For me, success is when I get the direct validation and the direct feedback from the sales leaders that what you’ve provided is truly valuable because, at least in my experience, a lot of sales ops leaders come in Gung Ho with great ideas about how they’re going to change the world of sales. And a lot of it winds up not resonating, not being relevant, and not being the top priority for the sales leader. If you have your priorities and they’re not aligned with the core concerns and the priorities of the sales leader, it doesn’t invalidate the work you’re doing, but it’s just less likely to make an impact with them. For me, it’s really important to align with what your Sales Leader cares about, not just what you think is important.

In terms of quantitatively measuring success, for me that’s when a finding of mine leads to a decision being made.

Read our interview with Stephen.

Robin Yeoman

Robin Yeoman, Director of International Sales Operations, Snowflake Computing

We are very driven by OKRs, knowing exactly what it is you’re going to achieve that quarter and then being able to keep that priority list so that if another project comes in, you can very quickly rejig that list. So using the example of a new data tool, implementation can take a lot of time, but if the benefits outweigh some of the other projects, it might be worth doing. And if it saves in time in the long term or solves other issues that you’ve got, it’s definitely worth doing.

It’s almost like storytelling. You picture what could happen, you model whether this will have an effect on another department or another part of your team and you look at what you’re able to roll out and what you regard as success. And then you talk about how you measure that success.
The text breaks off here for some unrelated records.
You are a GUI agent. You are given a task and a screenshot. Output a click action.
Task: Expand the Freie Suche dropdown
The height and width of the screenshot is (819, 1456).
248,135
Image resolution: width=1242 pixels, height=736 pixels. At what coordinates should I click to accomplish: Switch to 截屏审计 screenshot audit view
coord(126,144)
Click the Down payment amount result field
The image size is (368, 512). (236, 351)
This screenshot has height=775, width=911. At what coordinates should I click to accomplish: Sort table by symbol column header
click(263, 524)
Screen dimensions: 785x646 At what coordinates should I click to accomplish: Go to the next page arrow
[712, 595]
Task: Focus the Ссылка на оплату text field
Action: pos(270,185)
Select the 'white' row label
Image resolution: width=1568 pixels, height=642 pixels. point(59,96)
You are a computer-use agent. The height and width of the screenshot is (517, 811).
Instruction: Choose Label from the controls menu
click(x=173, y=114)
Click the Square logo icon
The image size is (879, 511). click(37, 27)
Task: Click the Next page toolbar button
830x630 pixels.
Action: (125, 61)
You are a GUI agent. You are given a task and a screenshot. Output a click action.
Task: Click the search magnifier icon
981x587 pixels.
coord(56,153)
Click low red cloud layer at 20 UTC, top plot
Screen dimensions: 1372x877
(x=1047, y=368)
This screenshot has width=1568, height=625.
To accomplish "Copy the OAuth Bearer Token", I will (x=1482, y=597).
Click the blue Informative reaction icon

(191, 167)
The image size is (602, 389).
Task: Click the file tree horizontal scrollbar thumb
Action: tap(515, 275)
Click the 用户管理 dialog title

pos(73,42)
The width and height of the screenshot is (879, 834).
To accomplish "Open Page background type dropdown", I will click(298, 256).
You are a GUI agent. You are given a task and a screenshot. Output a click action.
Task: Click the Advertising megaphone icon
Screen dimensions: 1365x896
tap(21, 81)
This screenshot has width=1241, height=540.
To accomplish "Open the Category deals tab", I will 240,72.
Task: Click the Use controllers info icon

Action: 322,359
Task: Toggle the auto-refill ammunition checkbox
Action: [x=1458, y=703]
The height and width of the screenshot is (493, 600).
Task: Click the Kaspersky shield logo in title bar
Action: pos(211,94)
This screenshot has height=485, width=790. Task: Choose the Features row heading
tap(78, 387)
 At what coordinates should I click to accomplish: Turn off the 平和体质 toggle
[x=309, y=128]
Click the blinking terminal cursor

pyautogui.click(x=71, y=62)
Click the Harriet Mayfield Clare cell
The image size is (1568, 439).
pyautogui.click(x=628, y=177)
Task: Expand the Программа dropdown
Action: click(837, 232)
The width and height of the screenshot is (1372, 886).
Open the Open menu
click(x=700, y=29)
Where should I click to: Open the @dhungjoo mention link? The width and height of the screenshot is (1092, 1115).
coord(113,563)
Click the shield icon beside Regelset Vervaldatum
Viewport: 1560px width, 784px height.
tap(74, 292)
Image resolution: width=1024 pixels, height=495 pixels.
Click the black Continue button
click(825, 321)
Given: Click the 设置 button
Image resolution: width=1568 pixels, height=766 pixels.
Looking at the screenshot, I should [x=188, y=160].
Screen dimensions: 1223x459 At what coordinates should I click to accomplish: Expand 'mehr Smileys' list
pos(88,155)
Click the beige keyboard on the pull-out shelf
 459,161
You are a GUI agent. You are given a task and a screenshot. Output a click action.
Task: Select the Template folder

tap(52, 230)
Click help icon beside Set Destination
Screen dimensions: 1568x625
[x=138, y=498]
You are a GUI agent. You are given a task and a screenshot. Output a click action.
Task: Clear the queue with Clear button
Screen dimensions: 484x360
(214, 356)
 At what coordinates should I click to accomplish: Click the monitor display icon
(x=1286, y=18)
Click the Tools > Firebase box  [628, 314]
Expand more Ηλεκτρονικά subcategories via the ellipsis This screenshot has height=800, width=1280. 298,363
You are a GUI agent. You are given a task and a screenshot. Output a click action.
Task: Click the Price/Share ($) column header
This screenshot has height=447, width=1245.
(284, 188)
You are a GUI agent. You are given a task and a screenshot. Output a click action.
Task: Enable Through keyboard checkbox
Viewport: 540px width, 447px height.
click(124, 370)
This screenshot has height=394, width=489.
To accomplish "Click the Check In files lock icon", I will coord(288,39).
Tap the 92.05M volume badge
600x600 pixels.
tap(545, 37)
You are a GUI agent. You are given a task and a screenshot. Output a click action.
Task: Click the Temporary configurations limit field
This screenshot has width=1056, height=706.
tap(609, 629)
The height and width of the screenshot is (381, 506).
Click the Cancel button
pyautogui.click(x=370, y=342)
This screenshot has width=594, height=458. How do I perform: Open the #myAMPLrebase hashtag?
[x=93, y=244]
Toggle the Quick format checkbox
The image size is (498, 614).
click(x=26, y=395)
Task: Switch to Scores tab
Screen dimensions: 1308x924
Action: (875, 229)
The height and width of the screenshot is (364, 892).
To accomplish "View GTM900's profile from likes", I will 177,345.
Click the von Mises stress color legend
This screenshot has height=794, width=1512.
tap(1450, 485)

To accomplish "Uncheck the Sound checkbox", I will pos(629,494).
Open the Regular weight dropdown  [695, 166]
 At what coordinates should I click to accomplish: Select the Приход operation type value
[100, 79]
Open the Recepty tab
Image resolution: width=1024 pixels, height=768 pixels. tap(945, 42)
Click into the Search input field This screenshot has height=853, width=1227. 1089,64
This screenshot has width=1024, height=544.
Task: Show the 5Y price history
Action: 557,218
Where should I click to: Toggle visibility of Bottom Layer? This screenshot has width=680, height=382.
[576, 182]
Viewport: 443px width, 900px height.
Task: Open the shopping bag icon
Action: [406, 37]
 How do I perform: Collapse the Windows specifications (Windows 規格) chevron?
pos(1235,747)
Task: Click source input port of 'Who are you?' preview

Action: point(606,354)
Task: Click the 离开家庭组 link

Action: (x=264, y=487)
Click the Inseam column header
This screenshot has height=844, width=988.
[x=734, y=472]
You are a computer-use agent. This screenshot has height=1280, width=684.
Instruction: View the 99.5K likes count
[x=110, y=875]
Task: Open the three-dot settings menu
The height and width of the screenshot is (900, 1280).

A very basic example of an OKR we use at Snowflake is about hiring in our team, ensuring that we meet the targets to fall in with the ratios. Ratios are very important in sales ops, for example how many SDs report into an RD etc.

Another example is making sure any data tools or any other tools you’re getting are in your OKR and are signed off with clear mile stones. And then there’s enablement sessions. We committed to running a certain amount of what we call ‘lunch and learn’ sessions. So, we have to hit a certain number of sessions every quarter and have them documented, recorded and then put it in a place where people can watch them. And that could be about rolling out changes to Salesforce or how to forecast, for example. And it’s just delivered in a way that only takes an hour out of the salespeople’s week. It’s recorded, and sometimes it has quizzes added to it just to test that people are actually doing it. So as an OKR it’s quite simple but effective.

Read our interview with Robin.

Barrett Kelly, Global Sales Operations Manager, Exari

We follow the agile methodology. We have quarterly goals and everything we do feeds into those goals. When new tasks come in, you throw it into the backlog and constantly evaluate the backlog to see if anything needs to be brought into the current quarter. It’s having a focused approach. And then you can start measuring your achievements against your goals.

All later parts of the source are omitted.